Era uma noite chuvosa em Sintra. Leonor estava sentada no chão frio, abraçando o ventre que começava a arredondar-se. Na sala, João conversava em voz baixa com uma mulher cuja identidade ninguém precisava adivinhar. Já não tinha forças para perguntar: tudo estava claro.
Ela sacrificara tudo: voltou a trabalhar, ajudou João a montar o restaurante dele em Sintra e humilhou-se. Mas quando o negócio prosperou, as primeiras palavras que ouviu foram: «Agora amo-te.»
No início, pensou que aguentaria. Pela criança. Mas quando João atirou a ecografia ao chão e disse, friamente: «Faz isso, eu pago tudo», percebeu que não havia mais nada a que regressar.
Em silêncio, enfiou na mochila alguma roupa e as poupanças. Antes de sair, olhou para a foto de casamento pendurada na parede e murmurou: «Não vou chorar mais.»
Pegou no autocarro para o Porto: uma cidade grande o suficiente para se esconder, suficientemente longe para não ser vista, nova o bastante para recomeçar.
Ao chegar, já estava no quinto mês de gravidez. Sem casa, sem família, sem trabalho… só o desejo ardente de viver pelo filho.
Arranjou emprego como empregada de mesa num pequeno tasco perto da Ribeira. A dona, Dona Amália, compadeceu-se dela e ofereceu-lhe um quartinho atrás da cozinha. «É assim a vida de uma mulher. Por vezes, tens de ser mais corajosa do que pensas», dizia-lhe.
Em outubro, nasceram no hospital distrital duas meninas gémeas. Chamou-lhes Inês e Beatriz, na esperança de que as suas vidas fossem firmes e fortes, como os nomes.
Passaram sete anos. Leonor tinha agora uma pequena floricultura na Rua da Prata, o suficiente para sustentar as três. As gémeas eram brilhantes: Inês, alegre; Beatriz, séria… mas ambas loucas pela mãe.

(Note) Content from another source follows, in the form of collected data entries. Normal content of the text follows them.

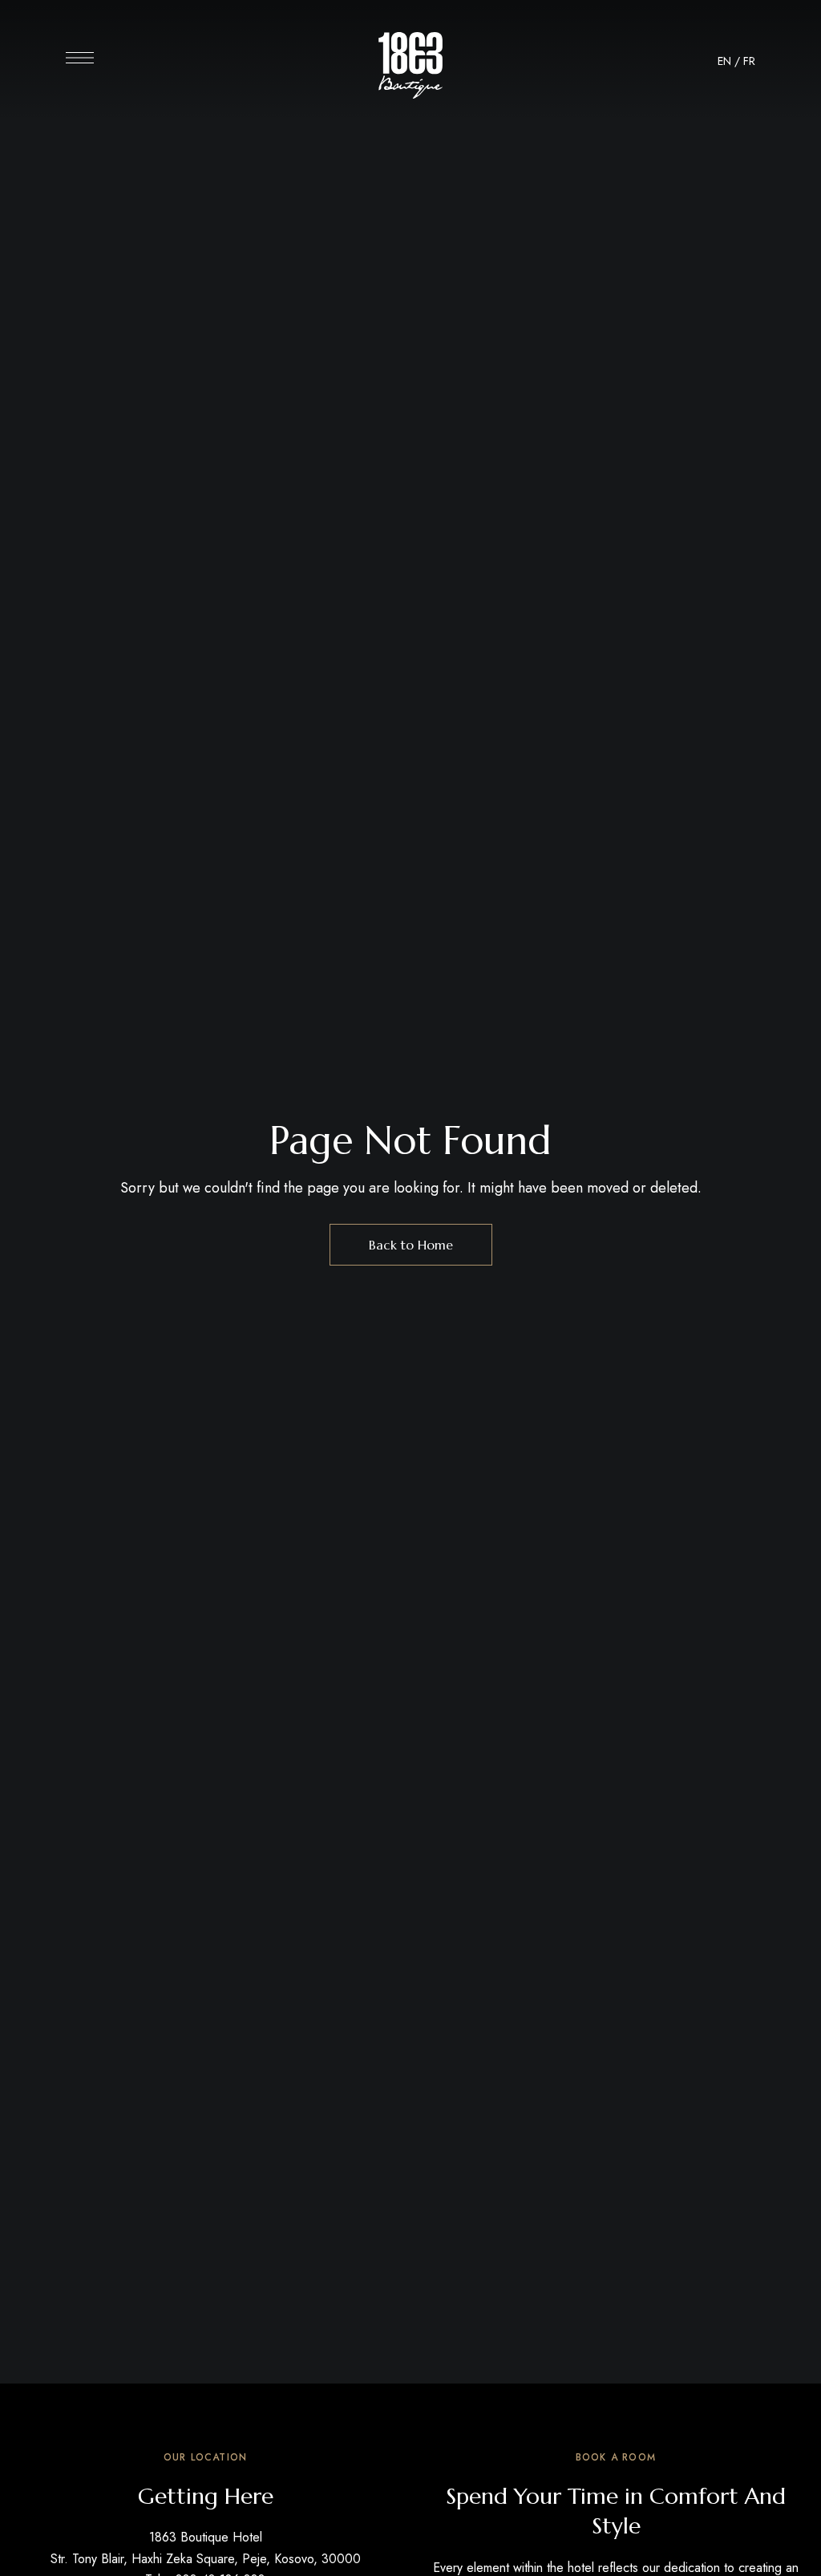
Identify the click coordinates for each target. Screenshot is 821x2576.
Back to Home (411, 1245)
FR (749, 61)
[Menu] (80, 58)
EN (724, 61)
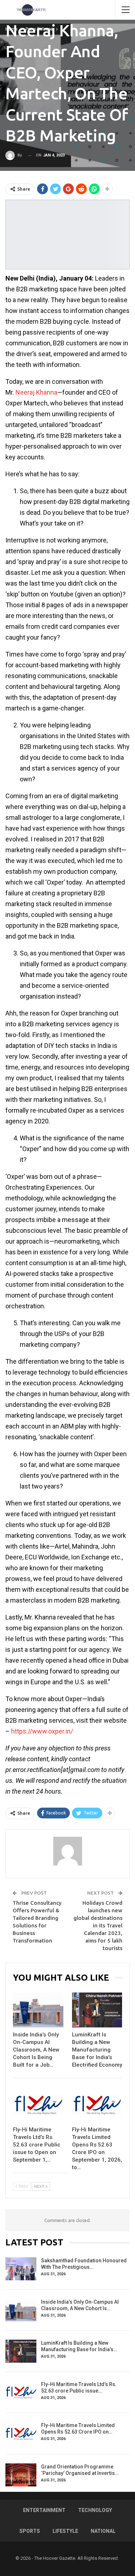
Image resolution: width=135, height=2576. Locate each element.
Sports (29, 2531)
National (103, 2531)
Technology (95, 2510)
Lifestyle (65, 2531)
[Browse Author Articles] (67, 1851)
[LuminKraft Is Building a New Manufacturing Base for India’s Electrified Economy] (97, 2010)
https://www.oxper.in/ (42, 1731)
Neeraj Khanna (36, 392)
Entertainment (44, 2510)
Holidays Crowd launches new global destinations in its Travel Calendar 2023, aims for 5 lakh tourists (97, 1925)
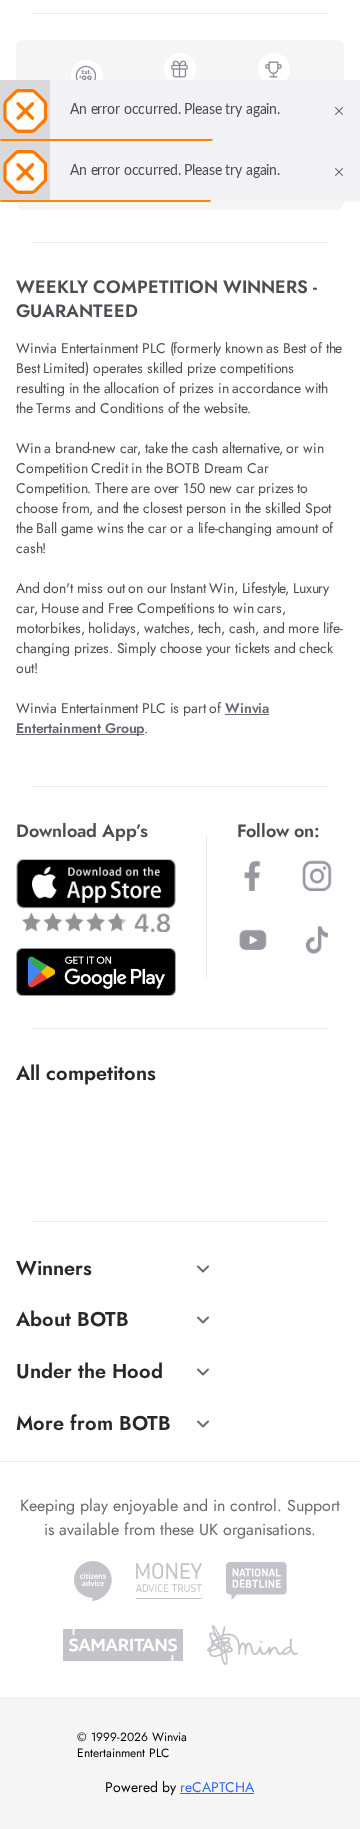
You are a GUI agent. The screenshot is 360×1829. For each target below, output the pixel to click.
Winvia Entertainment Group (142, 718)
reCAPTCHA (217, 1787)
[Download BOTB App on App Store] (96, 895)
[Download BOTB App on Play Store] (96, 972)
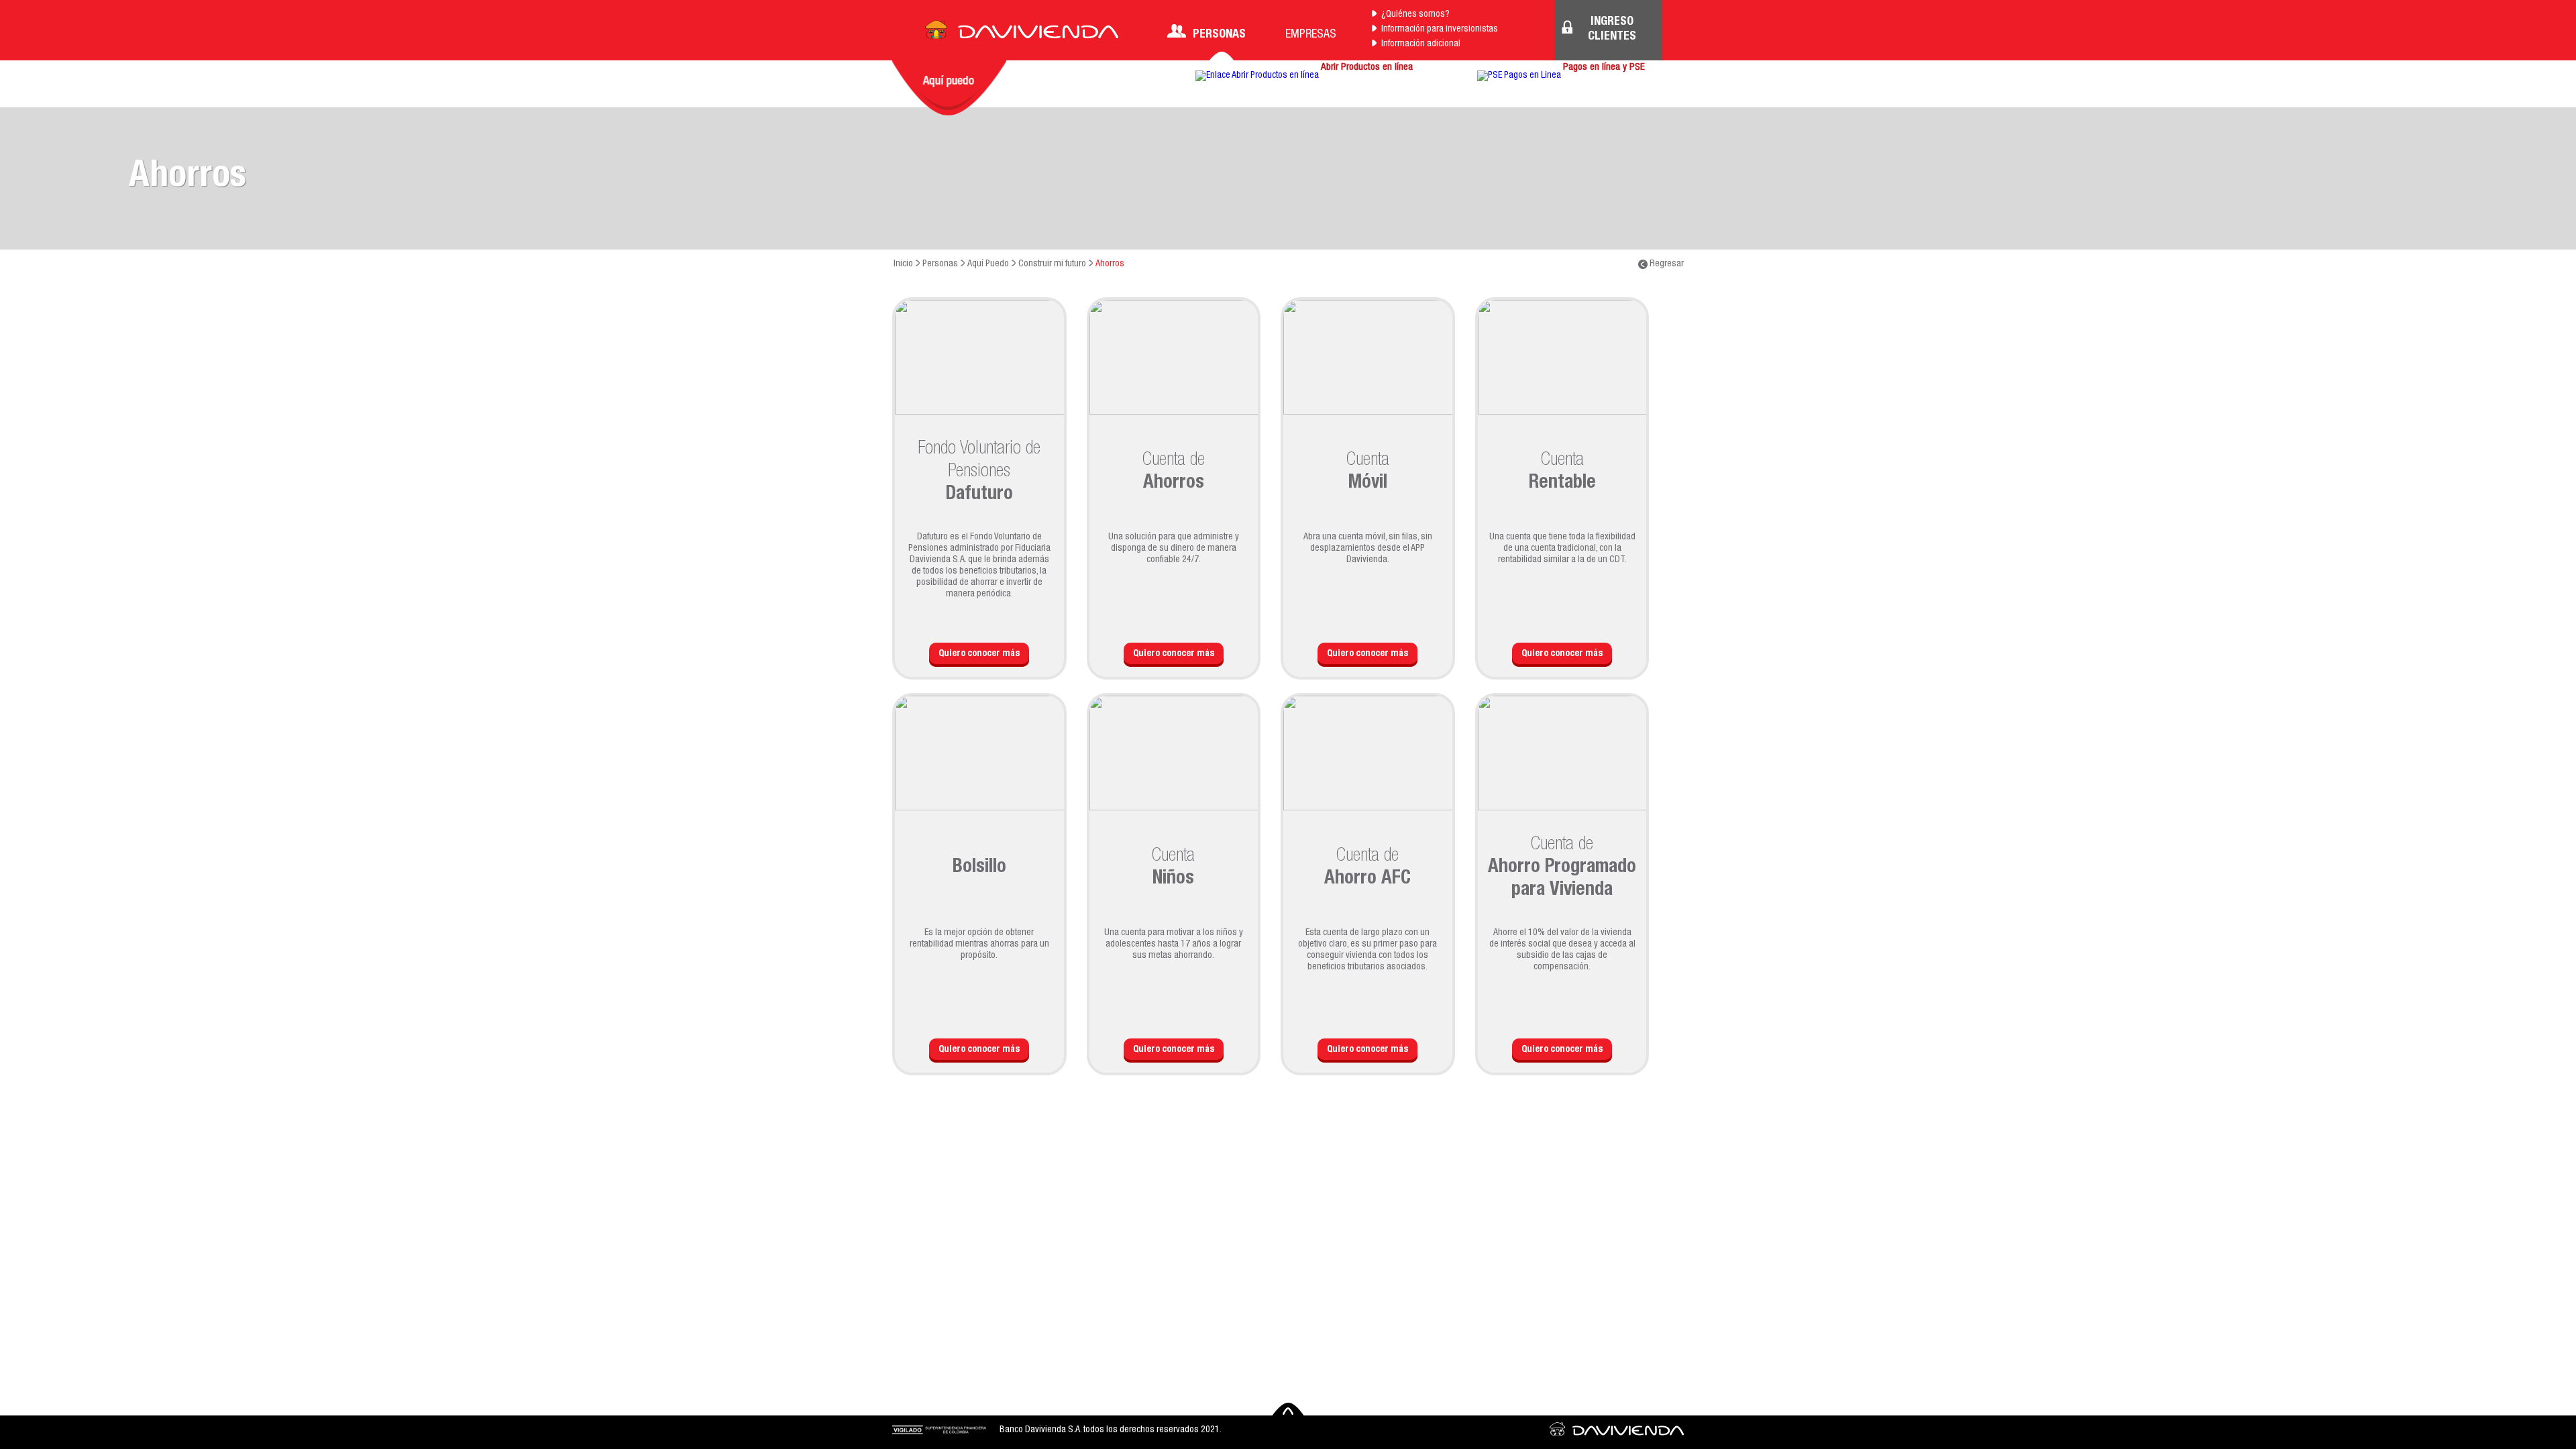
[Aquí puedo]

Num Natal, ao ver o telejornal, Leonor viu João no ecrã: tornara-se um empresário de sucesso em Sintra, dono de uma cadeia de restaurantes, casado com Sofia, a antiga amante. De mãos dadas, sorriam para a câmara como uma família perfeita.
Mas o sangue de Leonor já não ferveu. A raiva apagara-se; só restavam a deceção e um riso amargo.
Olhou para as filhas, lindas e cheias de vida. Meninas que o pai quisera que abortasse, mas que agora eram a sua maior força.
Naquela noite, escreveu no Facebook, silencioso há sete anos:
«Voltei. E já não sou a Leonor de outrora.»
O Regresso
Depois do Natal, Leonor regressou a Sintra com as gémeas. Instalou-se numa casinha perto do centro e adotou o nome de Lúcia Mendes.
Não precisava do reconhecimento de João. Só queria que ele provasse do mesmo amargo rejeição e da mesma humilhação.
Candidatou-se como coordenadora de eventos nos restaurantes da cadeia de João. Sob a nova identidade, depressa se tornou conhecida como Lúcia: profissional, firme, fácil de lidar. João não a reconheceu; pelo contrário, parecia seduzido pelo carisma daquela funcionária.
—«Pareces-me familiar. Já nos cruzámos antes?» —perguntou João durante a festa da empresa.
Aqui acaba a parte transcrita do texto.